Meanwhile, thanks to quantization, I’m running this LLM (albeit with some quality loss) on a setup with 48GB of VRAM and 128GB of RAM, at a very usable 7 tokens per second (around 5 words per second). Not a bad deal, huh? (You can in fact go faster, but I chose not to).

You can also choose to run much smaller models (logically coherent outputs start at ~0.5B parameters, but larger models are way better) given your hardware constraints - even CPU-only inference can be fast - but quantization makes inference performance better regardless of the size.

Now that I’ve gotten your attention, let’s understand what quantization is, an overview of how it works and its benefits for inference. It’s quite a simple idea at heart, but I’ll take some time to explain the relevant context in the following sections.

A quick example of running a small LLM on your computer with/without a GPU

To use an LLM, we need two things - the LLM's weights and some software that can use those weights.

Since we only really care about getting things up and running on as broad hardware as possible, we’ll use llama.cpp. To avoid as much setup as possible, I’d recommend llamafile (I personally use llama.cpp for bleeding edge llama.cpp features). To get it, download the llamafile executable from here (direct link). This will not be executable by default, so look at the Quickstart section in the README here for allowing it to be run as an executable on your specific system - note that the default instructions are for when the weights and llamafile are packaged together, which is not what we will be doing. (If for some reason, llamafile doesn’t work, you can go to the llama.cpp GitHub page, look at the latest release, and download the relevant executables for your system or build them on your own using the build instructions).

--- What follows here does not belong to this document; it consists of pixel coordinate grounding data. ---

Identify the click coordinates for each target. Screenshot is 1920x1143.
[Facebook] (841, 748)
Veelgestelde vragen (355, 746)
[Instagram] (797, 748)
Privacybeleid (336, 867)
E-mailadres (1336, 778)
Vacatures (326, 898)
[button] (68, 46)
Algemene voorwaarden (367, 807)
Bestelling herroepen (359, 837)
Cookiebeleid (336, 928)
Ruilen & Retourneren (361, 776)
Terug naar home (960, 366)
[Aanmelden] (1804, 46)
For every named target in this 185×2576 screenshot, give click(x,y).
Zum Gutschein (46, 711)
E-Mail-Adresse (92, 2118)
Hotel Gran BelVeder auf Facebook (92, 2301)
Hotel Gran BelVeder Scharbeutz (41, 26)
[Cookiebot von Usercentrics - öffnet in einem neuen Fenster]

Once this is done, we can move to downloading LLM weights. If you have 3-4 GB of RAM available, you can try out Llama 3.2 3B by downloading it from here (click on “download”). If you have more RAM and are fine with the LLM running slower, you can try out Llama 3.1 8B by downloading it from here. Don’t expect factual correctness from these LLMs, they are quite small and the usual LLMs you get served in ChatGPT/Claude/Gemini are pretty large (hundreds of billions, if not trillions of parameters) compared to these models (3 billion and 8 billion parameters respectively), and also have search integrated these days.

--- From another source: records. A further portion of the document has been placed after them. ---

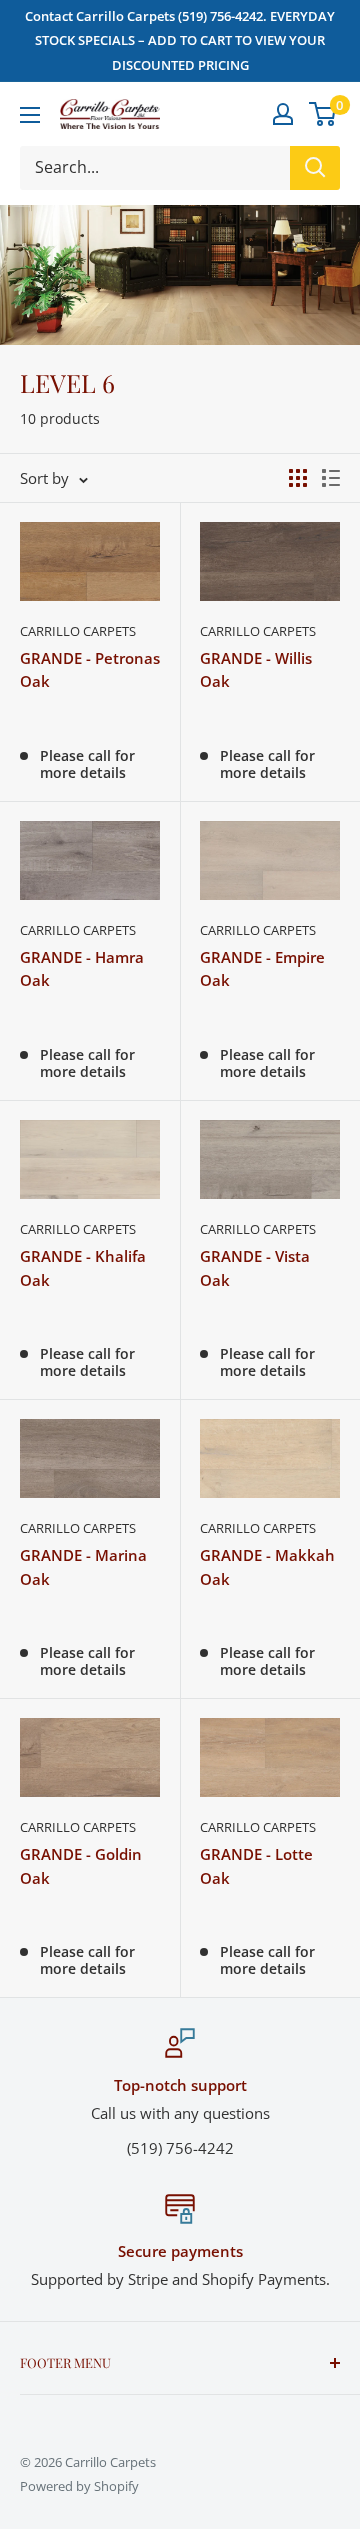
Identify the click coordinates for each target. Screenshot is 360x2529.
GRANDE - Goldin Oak (81, 1865)
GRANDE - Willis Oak (256, 669)
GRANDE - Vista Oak (255, 1267)
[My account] (283, 114)
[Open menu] (30, 115)
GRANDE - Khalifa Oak (83, 1267)
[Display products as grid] (298, 478)
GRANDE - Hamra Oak (82, 968)
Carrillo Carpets (78, 631)
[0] (323, 114)
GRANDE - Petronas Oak (90, 669)
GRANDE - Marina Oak (83, 1566)
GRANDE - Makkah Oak (267, 1566)
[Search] (315, 168)
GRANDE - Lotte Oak (256, 1865)
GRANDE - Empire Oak (262, 968)
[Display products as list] (331, 478)
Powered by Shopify (79, 2486)
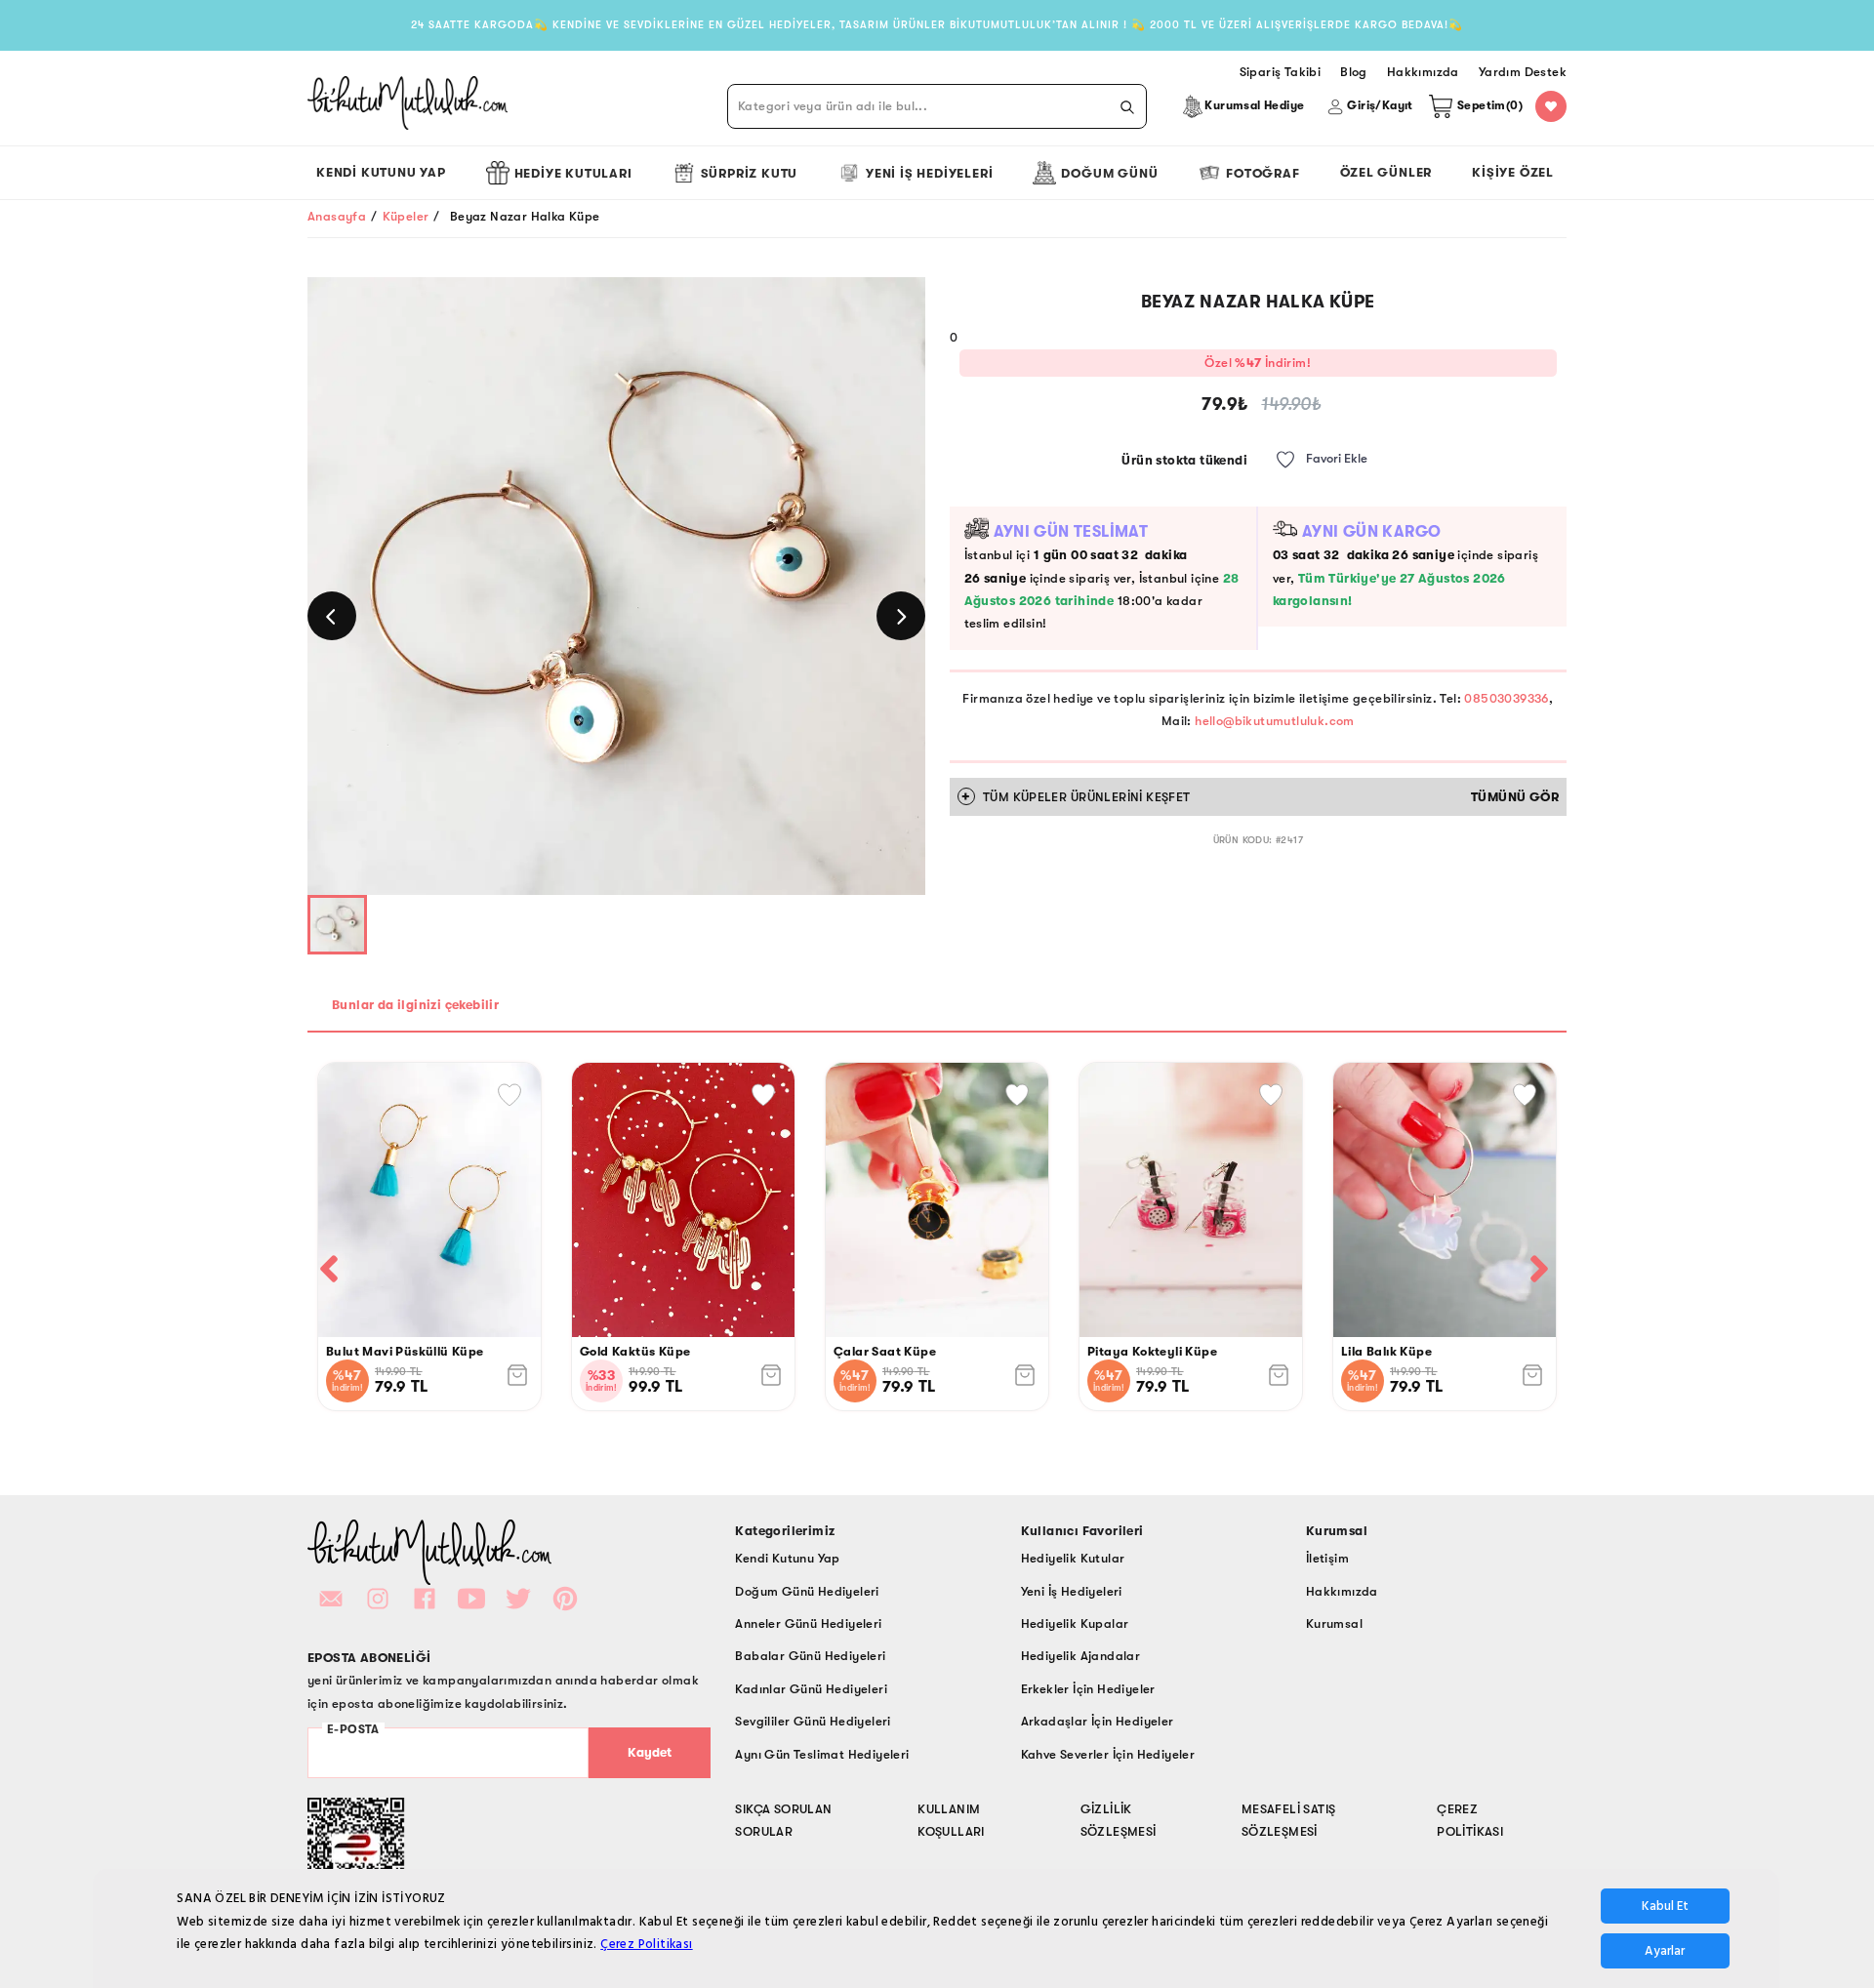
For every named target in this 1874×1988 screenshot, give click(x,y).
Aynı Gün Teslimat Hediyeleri (822, 1754)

You’ll now have two files - one being the executable (let’s call it a), and the other being the weights file with the extension gguf, let’s call it b. In the terminal, you should run ./a -m b (or if it is Windows, you may need .\a -m b).

This will give you a prompt at your terminal where you can give inputs.

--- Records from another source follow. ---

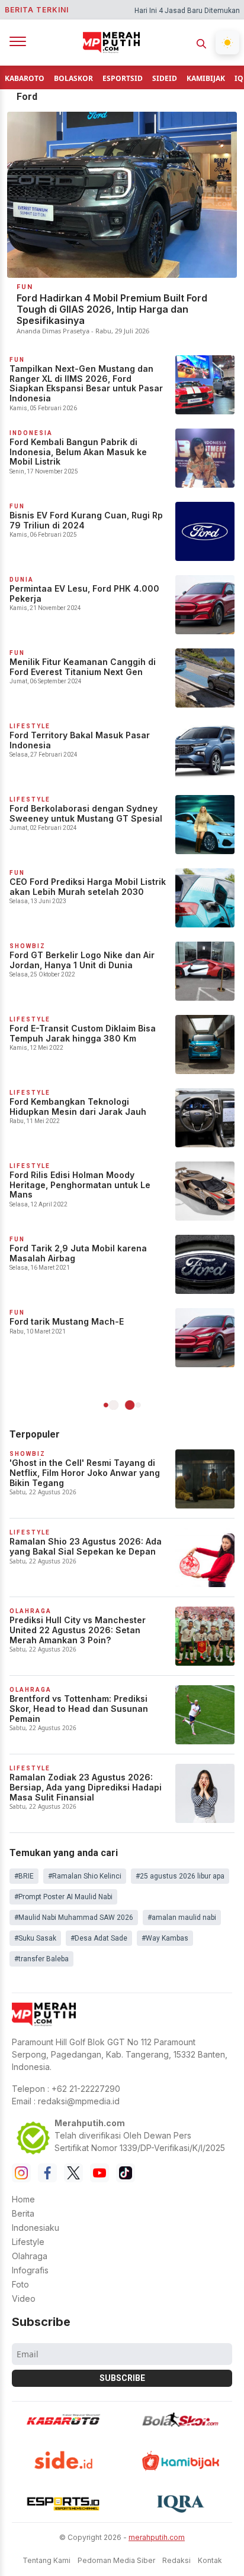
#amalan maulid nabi (181, 1917)
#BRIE (24, 1876)
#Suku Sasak (35, 1938)
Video (24, 2298)
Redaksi (176, 2560)
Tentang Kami (46, 2560)
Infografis (30, 2270)
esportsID (122, 78)
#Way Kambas (165, 1938)
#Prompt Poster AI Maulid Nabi (63, 1897)
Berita (23, 2213)
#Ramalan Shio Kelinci (84, 1876)
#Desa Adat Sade (98, 1938)
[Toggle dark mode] (227, 42)
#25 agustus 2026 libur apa (180, 1876)
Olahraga (29, 2256)
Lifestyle (28, 2242)
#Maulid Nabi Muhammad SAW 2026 (73, 1917)
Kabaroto (24, 78)
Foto (20, 2284)
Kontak (210, 2560)
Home (23, 2199)
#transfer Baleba (41, 1959)
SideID (164, 78)
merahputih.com (157, 2537)
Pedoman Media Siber (116, 2560)
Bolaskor (73, 78)
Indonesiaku (35, 2228)
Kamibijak (206, 78)
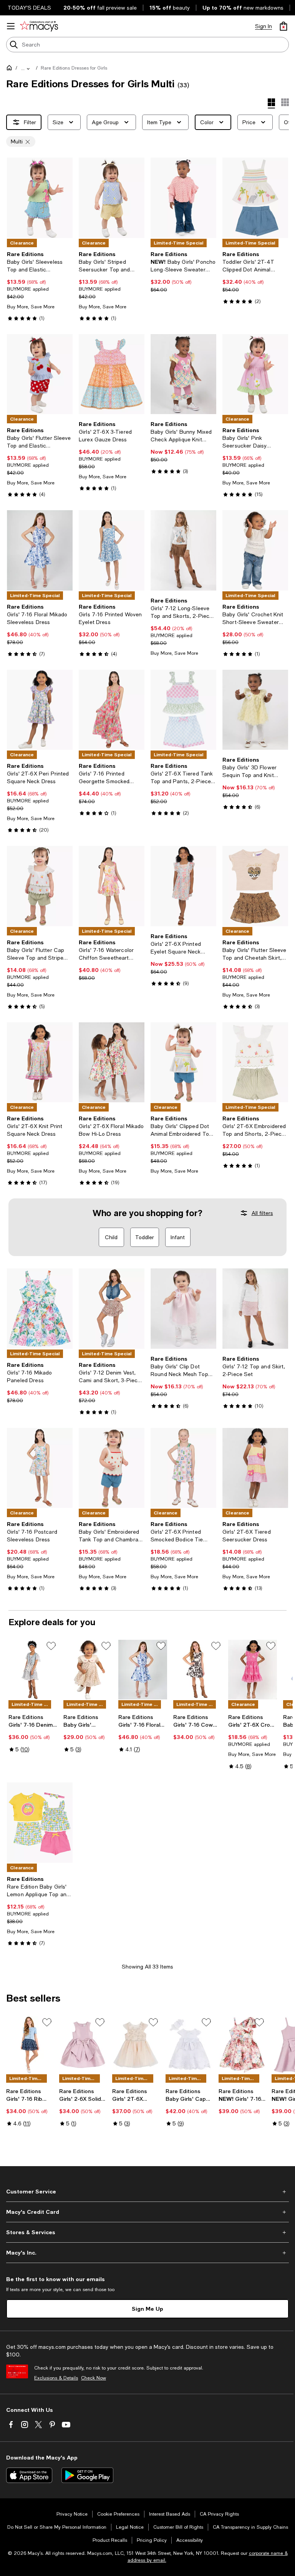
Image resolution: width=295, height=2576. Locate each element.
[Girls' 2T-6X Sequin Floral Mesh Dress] (135, 2044)
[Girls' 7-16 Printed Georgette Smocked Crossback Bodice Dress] (111, 710)
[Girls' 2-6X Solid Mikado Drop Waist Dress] (82, 2044)
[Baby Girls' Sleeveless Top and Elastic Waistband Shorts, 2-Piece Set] (40, 198)
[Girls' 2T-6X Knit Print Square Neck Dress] (40, 1062)
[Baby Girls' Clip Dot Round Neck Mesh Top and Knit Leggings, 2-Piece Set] (183, 1308)
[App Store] (29, 2475)
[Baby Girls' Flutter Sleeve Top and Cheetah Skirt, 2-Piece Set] (255, 886)
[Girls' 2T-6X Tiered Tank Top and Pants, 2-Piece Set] (183, 710)
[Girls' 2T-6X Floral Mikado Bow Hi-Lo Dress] (111, 1062)
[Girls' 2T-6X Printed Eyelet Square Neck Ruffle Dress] (183, 886)
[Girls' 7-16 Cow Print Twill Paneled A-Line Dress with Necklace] (197, 1669)
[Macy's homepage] (10, 69)
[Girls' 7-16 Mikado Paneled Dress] (40, 1308)
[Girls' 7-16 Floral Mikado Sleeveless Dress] (40, 550)
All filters (262, 1213)
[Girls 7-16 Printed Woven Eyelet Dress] (111, 550)
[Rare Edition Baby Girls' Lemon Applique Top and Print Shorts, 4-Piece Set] (40, 1822)
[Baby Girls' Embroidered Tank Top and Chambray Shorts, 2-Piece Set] (111, 1468)
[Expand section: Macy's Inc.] (147, 2253)
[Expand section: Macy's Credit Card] (147, 2212)
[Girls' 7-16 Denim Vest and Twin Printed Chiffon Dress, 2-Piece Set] (32, 1669)
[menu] (10, 26)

You might find this to be a bit slow, especially with the larger model, so in case you have a GPU, you’re in luck. We can selectively offload layers of the LLM to the GPU using -ngl l where l is the number of layers that need to be offloaded. If you can fit the whole model into your GPU’s VRAM, using l = 9999 should work. If not, you’ll have to find the smallest l that works (you can binary search on this). When most layers are on the GPU, the inference can be really fast. As an estimate, if you’re using the 3B LLM we downloaded above, a GPU with 4GB of VRAM should be able to fit the whole model. If you’re using the 8B LLM, a GPU with 8GB of VRAM should be fit the whole model.

If you want a web interface, the URL mentioned in the command’s output before the prompt should work too. Check out the output of --help to see what else can be done, and check out llama.cpp if you want to be at the bleeding edge and/or build executables for platforms not supported by llamafile, like phones. Don’t forget to use your favourite search engine/LLM to tell you about things that don’t make sense.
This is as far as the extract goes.